In unambig positions, inferred arguments are represented with [`hir::TyKind::Infer`][ty_infer] or [`hir::ConstArgKind::Infer`][const_infer] depending on whether it is a type or const position respectively.
In ambig positions, inferred arguments are represented with `hir::GenericArg::Infer`.
A naive implementation of this would result in there being potentially 5 places where you might think an inferred type/const could be found in the HIR from looking at the structure of the HIR:
1. In unambig type position as a `hir::TyKind::Infer`
2. In unambig const arg position as a `hir::ConstArgKind::Infer`
3. In an ambig position as a [`GenericArg::Type(TyKind::Infer)`][generic_arg_ty]
4. In an ambig position as a [`GenericArg::Const(ConstArgKind::Infer)`][generic_arg_const]
5. In an ambig position as a [`GenericArg::Infer`][generic_arg_infer]
Note that places 3 and 4 would never actually be possible to encounter as we always lower to `GenericArg::Infer` in generic arg position.

## Data entries

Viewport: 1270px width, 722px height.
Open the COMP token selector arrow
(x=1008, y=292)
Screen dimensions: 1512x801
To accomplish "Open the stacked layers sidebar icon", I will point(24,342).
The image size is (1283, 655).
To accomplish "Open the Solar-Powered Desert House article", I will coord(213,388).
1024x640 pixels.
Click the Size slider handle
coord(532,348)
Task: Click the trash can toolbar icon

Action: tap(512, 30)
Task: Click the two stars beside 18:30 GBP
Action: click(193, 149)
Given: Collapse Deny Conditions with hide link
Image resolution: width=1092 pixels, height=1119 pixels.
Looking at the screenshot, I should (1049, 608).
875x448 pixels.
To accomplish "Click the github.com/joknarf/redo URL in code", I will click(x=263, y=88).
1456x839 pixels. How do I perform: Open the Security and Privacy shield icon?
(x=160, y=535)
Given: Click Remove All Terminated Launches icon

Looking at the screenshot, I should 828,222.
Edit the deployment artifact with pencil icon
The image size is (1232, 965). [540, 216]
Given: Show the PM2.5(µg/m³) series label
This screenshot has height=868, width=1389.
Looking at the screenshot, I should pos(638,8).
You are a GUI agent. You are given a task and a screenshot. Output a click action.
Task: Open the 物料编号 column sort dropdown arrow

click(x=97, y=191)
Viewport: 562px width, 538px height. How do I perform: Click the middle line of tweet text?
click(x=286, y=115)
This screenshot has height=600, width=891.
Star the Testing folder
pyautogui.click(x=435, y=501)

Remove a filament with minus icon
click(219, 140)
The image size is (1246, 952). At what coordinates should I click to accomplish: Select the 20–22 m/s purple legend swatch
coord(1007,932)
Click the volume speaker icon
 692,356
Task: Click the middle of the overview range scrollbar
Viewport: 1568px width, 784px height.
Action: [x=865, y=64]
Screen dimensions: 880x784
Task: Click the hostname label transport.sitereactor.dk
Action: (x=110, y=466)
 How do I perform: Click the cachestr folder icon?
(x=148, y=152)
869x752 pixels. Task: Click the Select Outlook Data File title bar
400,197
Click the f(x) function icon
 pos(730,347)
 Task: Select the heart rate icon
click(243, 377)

## Direction 1
In the passage on inferred arguments in the HIR, reproduce the stretch from "A naive implementation" through "generic arg position.".
## Direction 2
Answer these questions from the passage on inferred arguments in the HIR:
(a) How are inferred arguments represented in ambig positions?
(b) According to the passage, how many places might a naive implementation suggest an inferred type or const could be found?
(c) Which of the numbered places would never actually be encountered?
## Direction 3
Continue the passage on inferred arguments in the HIR from where it stops.

## Response 1
A naive implementation of this would result in there being potentially 5 places where you might think an inferred type/const could be found in the HIR from looking at the structure of the HIR:
1. In unambig type position as a `hir::TyKind::Infer`
2. In unambig const arg position as a `hir::ConstArgKind::Infer`
3. In an ambig position as a [`GenericArg::Type(TyKind::Infer)`][generic_arg_ty]
4. In an ambig position as a [`GenericArg::Const(ConstArgKind::Infer)`][generic_arg_const]
5. In an ambig position as a [`GenericArg::Infer`][generic_arg_infer]
Note that places 3 and 4 would never actually be possible to encounter as we always lower to `GenericArg::Infer` in generic arg position.

## Response 2
(a) With `hir::GenericArg::Infer`.
(b) Five.
(c) Places 3 and 4.

## Response 3
This has a few failure modes:
- People may write visitors which check for `GenericArg::Infer` but forget to check for `hir::TyKind/ConstArgKind::Infer`, only handling infers in ambig positions by accident.
- People may write visitors which check for `hir::TyKind/ConstArgKind::Infer` but forget to check for `GenericArg::Infer`, only handling infers in unambig positions by accident.
- People may write visitors which check for `GenerArg::Type/Const(TyKind/ConstArgKind::Infer)` and `GenerigArg::Infer`, not realising that we never represent inferred types/consts in ambig positions as a `GenericArg::Type/Const`.
- People may write visitors which check for *only* `TyKind::Infer` and not `ConstArgKind::Infer` forgetting that there are also inferred const arguments (and vice versa).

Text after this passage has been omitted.